All 35 seats to the House of Assembly
|  | First party | Second party | Third party |
| Leader | Eric Reece | Angus Bethune | Kevin Lyons |
| Party | Labor | Liberal | Centre |
| Leader since | 26 August 1958 | 19 March 1960 | 1969 |
| Leader's seat | Braddon | Wilmot | Braddon |
| Last election | 19 seats | 16 seats | 0 seats |
| Seats won | 17 | 17 | 1 |
| Seat change | −2 | +1 | +1 |
| Popular vote | 90,278 | 83,261 | 8,160 |
| Percentage | 47.68% | 43.98% | 4.31% |
| Swing | −3.64 | +5.49 | −0.94 |
- Results of the election
| Premier before election Eric Reece Labor | Resulting Premier Angus Bethune Liberal |

= 1969 Tasmanian state election =

State election in Australia

The 1969 Tasmanian state election was held on 10 May 1969 in the Australian state of Tasmania to elect 35 members of the Tasmanian House of Assembly. The election used the Hare-Clark proportional representation system — seven members were elected from each of five electorates.

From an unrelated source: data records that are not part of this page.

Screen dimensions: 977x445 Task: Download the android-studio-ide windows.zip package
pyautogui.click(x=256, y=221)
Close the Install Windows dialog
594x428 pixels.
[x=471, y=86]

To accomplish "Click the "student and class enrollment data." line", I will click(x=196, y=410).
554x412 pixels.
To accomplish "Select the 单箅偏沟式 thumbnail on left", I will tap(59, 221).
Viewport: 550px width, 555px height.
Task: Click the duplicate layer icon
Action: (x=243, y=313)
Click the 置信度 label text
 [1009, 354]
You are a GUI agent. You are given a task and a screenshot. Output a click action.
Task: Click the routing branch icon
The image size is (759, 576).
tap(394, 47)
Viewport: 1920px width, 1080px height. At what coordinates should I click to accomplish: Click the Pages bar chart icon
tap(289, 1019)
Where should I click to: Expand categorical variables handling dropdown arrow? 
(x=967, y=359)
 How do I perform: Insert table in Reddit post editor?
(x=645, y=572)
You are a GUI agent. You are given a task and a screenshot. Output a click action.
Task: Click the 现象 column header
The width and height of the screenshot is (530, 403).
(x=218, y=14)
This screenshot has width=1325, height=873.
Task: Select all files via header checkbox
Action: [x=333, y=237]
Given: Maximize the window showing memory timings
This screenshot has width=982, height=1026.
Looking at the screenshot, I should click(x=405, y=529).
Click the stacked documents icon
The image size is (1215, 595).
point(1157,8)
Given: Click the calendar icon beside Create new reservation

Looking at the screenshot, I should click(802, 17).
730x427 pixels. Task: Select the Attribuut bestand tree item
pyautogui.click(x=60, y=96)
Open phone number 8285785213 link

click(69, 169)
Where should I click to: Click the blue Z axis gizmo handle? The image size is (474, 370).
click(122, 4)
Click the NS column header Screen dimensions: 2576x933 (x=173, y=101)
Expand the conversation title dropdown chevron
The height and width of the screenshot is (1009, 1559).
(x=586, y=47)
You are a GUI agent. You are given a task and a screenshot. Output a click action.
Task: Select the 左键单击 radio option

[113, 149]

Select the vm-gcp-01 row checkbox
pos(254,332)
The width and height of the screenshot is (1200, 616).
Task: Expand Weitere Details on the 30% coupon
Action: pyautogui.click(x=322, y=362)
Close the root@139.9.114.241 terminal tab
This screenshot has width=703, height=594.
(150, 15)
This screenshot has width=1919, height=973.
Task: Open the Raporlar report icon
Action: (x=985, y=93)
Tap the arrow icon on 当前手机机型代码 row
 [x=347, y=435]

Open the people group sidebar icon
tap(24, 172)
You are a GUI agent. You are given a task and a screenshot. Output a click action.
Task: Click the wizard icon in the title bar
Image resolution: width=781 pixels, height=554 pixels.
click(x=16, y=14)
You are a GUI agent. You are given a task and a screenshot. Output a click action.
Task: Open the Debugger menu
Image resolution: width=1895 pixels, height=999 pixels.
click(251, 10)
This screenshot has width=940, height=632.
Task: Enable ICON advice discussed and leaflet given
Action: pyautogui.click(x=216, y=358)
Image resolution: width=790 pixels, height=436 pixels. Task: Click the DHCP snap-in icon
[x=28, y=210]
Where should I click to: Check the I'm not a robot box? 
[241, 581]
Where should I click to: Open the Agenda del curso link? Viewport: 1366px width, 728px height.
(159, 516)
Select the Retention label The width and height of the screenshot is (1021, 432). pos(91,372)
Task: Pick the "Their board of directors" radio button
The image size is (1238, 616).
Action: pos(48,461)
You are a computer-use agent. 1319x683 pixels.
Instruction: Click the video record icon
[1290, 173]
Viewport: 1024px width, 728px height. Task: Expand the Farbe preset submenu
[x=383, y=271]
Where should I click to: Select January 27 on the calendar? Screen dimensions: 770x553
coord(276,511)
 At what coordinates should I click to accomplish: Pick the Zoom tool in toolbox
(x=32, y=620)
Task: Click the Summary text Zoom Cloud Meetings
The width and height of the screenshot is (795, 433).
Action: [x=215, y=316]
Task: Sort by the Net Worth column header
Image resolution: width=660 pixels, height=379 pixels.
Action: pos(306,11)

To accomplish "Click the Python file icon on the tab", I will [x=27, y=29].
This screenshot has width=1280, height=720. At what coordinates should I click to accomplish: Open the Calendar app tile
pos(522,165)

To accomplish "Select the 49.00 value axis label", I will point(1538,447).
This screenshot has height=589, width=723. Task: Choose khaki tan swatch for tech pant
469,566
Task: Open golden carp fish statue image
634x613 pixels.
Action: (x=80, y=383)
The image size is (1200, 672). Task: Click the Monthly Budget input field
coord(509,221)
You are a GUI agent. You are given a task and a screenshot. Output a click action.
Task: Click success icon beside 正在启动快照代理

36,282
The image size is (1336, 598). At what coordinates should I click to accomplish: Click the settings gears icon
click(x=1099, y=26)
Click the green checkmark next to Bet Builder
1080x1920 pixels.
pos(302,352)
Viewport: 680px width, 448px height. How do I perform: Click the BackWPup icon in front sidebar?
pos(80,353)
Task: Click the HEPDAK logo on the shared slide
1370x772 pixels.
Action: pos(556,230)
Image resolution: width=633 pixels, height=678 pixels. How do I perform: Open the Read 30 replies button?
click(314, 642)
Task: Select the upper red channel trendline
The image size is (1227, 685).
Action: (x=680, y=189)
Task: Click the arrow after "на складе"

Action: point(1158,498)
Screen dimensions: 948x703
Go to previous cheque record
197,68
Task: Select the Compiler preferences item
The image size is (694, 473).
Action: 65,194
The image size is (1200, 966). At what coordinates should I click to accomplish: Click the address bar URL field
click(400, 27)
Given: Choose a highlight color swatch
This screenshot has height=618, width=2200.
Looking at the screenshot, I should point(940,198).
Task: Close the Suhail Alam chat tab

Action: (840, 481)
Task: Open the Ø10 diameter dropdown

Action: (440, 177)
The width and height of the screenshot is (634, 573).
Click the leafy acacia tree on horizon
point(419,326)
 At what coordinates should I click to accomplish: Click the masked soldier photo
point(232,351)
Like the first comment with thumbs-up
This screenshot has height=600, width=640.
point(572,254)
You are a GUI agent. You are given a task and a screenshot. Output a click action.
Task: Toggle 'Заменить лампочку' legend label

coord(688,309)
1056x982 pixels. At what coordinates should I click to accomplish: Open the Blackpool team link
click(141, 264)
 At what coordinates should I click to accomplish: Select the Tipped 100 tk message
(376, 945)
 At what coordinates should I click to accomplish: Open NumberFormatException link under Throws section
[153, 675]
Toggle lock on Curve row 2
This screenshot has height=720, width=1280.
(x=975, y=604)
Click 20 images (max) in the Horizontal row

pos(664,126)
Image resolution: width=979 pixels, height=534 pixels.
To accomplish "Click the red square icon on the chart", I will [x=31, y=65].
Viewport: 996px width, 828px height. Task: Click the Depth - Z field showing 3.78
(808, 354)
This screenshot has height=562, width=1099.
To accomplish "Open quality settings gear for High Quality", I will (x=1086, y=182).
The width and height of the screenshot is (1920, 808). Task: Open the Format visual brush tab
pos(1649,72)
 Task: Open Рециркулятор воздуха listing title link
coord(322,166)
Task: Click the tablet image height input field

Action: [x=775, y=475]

The incumbent Labor Party, which had been in power continuously since 1934, was led by Eric Reece, who had been premier of Tasmania since 1958. The opposition Liberal Party was led by Angus Bethune.

The election resulted in a hung parliament, with the Labor and Liberal parties on 17 seats each (out of 35). The balance of power was held by Kevin Lyons, a former Liberal who had quit the party in 1966 after a dispute over preselection and formed the Centre Party. Lyons approached Bethune with an offer for a coalition government with himself as Deputy Premier. Bethune agreed, allowing him to form government by one seat—thus consigning Labor to opposition for the first time in 35 years.

==Results==

  The Centre Party was composed out of the former Country Party in Tasmania, and was supported by federal Country MPs.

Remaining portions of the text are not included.